DFCU Bank, registered as the Development Finance Company of Uganda Bank Limited will take its time to replace Chief of Business & Executive Director William Sekabembe after his resignation, dampening hopes of a speedy restructuring or even a break-up of the trouble commercial bank.
Sekabembe’s resignation came less than a fortnight after CDC Group Plc, the bank’s second majority shareholder seek to sell their shares. Shortly after the CDC announcement, Deepak Malik, the CEO of Arise B.V; dfcu’s majority shareholder also resigned from the board without giving reasons.
An insider told TheUgandan that the board did not appoint an interim ED but said it had asked the remaining executives under outgoing Managing Director Juma Kisaame — Andrew Kabeera, the current Chief Operating Officer and Agnes T. Isharaza the Company Secretary — to deputise in leading the company for now.
Sekabembe was appointed the Executive Director in August 2016.
Prior to his appointment, he was the Head of Development and Institutional Banking. He has over 18 years of banking experience with extensive Knowledge in Retail and Business Banking, Credit Risk Management and Product Development.
Sekabembe “was apparently going to KCB Bank Uganda for a Managing Director role,” Independent Communications analyst Muhereza Kyamutetera said. It was unclear to what extent the traditionally tight-lipped dfcu Bank will announce the shocking news but their public relations consulting company, Hill+Knowlton Strategies when contacted promised to share a statement about the developments shortly.

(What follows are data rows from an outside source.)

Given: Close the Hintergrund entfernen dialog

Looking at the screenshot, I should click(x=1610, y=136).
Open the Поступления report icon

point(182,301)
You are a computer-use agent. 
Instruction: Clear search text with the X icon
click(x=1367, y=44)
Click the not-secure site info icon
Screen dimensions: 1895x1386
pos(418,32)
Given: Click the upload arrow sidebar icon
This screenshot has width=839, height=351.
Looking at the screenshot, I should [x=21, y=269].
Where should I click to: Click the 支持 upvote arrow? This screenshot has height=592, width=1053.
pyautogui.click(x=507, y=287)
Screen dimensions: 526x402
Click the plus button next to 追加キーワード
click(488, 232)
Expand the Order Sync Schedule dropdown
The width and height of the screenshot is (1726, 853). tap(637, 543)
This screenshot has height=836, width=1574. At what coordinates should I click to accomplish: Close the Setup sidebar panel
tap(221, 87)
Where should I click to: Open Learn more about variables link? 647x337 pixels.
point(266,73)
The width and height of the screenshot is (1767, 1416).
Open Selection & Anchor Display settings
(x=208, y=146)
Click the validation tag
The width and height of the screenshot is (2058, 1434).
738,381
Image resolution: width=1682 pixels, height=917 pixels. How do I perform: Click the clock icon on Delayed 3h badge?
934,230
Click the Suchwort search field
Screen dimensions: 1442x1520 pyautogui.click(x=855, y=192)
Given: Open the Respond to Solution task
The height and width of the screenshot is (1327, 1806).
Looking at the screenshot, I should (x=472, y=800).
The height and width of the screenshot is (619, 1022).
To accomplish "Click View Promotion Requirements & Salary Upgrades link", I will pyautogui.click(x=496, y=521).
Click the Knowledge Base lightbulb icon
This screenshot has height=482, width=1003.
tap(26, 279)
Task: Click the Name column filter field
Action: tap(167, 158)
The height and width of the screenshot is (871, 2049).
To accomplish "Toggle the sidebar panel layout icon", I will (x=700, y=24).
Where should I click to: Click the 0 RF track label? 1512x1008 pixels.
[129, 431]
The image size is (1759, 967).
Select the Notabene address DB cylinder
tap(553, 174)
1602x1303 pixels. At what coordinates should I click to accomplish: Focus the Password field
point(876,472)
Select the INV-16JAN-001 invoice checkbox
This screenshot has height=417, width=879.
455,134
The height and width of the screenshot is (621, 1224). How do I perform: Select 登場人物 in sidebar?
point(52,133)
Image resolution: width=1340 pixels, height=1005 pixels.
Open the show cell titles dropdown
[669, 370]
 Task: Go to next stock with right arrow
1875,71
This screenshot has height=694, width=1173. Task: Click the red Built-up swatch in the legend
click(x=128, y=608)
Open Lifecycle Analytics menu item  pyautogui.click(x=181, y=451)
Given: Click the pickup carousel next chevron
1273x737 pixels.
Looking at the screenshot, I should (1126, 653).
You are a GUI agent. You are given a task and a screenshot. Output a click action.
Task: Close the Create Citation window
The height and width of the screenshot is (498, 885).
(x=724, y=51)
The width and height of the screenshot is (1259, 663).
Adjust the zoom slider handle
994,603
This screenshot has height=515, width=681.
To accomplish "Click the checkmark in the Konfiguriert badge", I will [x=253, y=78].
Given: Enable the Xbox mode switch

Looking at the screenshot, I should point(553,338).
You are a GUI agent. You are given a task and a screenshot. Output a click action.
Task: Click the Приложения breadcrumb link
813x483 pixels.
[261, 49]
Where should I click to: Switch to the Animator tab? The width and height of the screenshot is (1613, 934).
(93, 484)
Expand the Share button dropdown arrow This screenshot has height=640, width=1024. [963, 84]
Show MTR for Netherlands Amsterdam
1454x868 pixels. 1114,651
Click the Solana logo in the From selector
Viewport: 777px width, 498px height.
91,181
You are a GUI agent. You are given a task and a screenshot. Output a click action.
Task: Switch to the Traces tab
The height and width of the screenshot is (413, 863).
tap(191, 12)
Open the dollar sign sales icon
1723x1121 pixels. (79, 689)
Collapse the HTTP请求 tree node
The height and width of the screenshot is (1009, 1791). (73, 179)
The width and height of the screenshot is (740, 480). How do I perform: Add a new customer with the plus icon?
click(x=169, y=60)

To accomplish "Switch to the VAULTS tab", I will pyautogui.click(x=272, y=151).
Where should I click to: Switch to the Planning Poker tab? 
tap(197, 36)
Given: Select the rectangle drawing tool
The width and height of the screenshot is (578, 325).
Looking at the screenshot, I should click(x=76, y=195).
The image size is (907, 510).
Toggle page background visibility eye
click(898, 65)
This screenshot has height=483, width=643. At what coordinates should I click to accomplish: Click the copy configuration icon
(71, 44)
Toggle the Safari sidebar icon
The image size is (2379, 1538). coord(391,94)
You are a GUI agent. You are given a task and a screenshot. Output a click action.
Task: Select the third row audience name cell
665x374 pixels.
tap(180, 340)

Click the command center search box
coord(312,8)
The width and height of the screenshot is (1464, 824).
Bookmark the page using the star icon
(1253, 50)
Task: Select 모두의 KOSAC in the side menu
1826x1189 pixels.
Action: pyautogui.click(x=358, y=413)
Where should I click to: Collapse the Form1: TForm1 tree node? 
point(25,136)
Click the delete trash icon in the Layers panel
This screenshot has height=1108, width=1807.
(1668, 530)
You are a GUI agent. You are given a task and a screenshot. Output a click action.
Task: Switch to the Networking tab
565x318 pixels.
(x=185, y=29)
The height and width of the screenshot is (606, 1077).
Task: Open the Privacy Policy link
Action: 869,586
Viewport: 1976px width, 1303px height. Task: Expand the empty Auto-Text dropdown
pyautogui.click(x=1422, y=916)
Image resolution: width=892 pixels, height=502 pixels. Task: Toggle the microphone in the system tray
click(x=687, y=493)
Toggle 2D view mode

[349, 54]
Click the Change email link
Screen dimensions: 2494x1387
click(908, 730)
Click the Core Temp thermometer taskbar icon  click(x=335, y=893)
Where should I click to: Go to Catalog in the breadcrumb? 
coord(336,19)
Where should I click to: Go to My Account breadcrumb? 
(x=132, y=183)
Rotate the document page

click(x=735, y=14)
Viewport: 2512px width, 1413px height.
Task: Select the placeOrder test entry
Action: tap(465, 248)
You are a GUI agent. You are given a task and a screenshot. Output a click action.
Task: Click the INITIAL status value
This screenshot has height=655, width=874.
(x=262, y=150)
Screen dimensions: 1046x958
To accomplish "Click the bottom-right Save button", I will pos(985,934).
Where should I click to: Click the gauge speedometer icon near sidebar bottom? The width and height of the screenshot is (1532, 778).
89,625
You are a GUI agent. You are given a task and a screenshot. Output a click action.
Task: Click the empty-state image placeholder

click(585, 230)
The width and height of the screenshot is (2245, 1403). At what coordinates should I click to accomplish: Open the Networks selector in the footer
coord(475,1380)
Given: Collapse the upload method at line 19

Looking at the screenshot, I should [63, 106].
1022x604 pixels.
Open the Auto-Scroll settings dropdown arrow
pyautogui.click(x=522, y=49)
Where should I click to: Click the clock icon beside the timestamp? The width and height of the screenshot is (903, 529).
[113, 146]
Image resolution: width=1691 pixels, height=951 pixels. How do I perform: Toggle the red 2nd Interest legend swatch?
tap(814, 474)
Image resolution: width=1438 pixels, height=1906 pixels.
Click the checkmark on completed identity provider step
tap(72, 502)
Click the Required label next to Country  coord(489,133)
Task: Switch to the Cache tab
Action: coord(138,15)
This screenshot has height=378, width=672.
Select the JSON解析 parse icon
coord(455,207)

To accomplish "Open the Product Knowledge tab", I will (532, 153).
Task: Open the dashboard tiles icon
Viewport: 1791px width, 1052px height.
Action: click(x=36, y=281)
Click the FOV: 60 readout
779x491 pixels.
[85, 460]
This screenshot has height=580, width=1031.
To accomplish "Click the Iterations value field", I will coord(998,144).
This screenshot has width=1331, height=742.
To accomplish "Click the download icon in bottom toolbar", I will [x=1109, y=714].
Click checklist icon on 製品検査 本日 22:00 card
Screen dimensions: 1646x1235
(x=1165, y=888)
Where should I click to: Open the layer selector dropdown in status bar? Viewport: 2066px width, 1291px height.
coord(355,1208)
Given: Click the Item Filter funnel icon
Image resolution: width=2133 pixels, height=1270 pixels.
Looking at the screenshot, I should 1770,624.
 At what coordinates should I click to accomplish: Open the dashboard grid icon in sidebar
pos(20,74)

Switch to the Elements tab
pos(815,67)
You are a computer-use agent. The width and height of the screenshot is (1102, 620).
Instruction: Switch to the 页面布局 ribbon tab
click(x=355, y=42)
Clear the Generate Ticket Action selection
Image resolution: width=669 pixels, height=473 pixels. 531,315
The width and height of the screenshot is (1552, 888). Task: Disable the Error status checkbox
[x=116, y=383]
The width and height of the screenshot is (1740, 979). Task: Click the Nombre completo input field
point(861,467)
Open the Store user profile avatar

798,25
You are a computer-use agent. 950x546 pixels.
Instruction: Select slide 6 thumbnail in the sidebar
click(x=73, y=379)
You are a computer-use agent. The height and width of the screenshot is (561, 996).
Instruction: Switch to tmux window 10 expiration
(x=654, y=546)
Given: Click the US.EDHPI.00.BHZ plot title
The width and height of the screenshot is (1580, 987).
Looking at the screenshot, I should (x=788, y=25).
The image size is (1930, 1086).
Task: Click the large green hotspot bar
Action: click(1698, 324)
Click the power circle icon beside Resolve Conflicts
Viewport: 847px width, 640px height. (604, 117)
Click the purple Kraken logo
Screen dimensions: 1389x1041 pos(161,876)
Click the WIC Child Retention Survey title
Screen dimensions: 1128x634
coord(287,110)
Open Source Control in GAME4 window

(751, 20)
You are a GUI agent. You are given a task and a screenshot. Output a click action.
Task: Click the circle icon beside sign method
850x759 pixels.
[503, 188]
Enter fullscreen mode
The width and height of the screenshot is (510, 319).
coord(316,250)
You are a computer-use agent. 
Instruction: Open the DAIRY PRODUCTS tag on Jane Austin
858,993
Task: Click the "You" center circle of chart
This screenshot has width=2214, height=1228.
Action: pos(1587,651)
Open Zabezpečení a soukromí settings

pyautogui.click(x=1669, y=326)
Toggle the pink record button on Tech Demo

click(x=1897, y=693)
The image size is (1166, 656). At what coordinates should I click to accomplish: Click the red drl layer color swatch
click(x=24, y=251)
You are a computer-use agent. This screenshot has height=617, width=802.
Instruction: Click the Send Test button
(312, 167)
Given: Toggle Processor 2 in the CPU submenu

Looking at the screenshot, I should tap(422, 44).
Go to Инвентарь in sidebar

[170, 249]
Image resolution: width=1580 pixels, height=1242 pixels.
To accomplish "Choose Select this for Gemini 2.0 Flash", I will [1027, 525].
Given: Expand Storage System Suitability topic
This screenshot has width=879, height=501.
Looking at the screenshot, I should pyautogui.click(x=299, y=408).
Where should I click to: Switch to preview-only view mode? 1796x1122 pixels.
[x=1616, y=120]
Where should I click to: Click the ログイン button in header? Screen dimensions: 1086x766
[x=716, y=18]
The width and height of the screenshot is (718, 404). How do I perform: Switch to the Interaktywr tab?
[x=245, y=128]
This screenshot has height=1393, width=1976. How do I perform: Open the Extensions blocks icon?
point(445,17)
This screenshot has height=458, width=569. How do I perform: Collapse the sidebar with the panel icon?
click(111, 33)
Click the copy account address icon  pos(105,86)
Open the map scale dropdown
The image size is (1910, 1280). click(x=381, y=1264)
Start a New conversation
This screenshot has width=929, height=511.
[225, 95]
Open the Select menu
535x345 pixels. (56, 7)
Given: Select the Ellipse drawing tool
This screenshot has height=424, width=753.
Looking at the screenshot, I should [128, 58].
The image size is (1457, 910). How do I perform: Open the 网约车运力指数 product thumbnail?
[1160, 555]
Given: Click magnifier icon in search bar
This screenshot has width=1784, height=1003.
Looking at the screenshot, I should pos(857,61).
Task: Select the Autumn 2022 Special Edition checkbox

There is an imminent parliamentary report implicate dfcu and Bank of Uganda of collusion in the problematic Crane Bank sale, several media reports claim.
It is understood that a draft report by the Auditor General, has faulted Bank of Uganda for selling loans worth Shs135b from five failed banks to M/S Nile River Acquisition Company in 2007 at $5.25m (Shs8.9bn), a price that was 26% of the total secured loan portfolio and 7% of the total loan portfolio. This is said to have led to a loss of Shs126b according to the Auditor General.
After the Crane bank takeover in 2017, Dfcu’s annual net profit jump by more than 136% to Shs 127 billion while assets leaped up by 100% in 2017 – putting it right on the list of the most profitable banks in the country.
dfcu’s after-tax profit in 2016 was just Shs 46 billion before the Crane bank takeover. It was the first time Dfcu had crossed the Shs 100 billion threshold, becoming the fourth bank to do so in the country.
dfcu acquired Crane bank at about Shs 200 billion, but the bank’s management insist Crane bank was valued above Shs 1.3 trillion. Dfcu is listed on the Uganda Securities Exchange and is still battling a court case with Crane bank shareholders over the takeover.
Market analysts speculate that after CDC realized that the bank was facing hard times, it decided to sell its shares and watch from outside.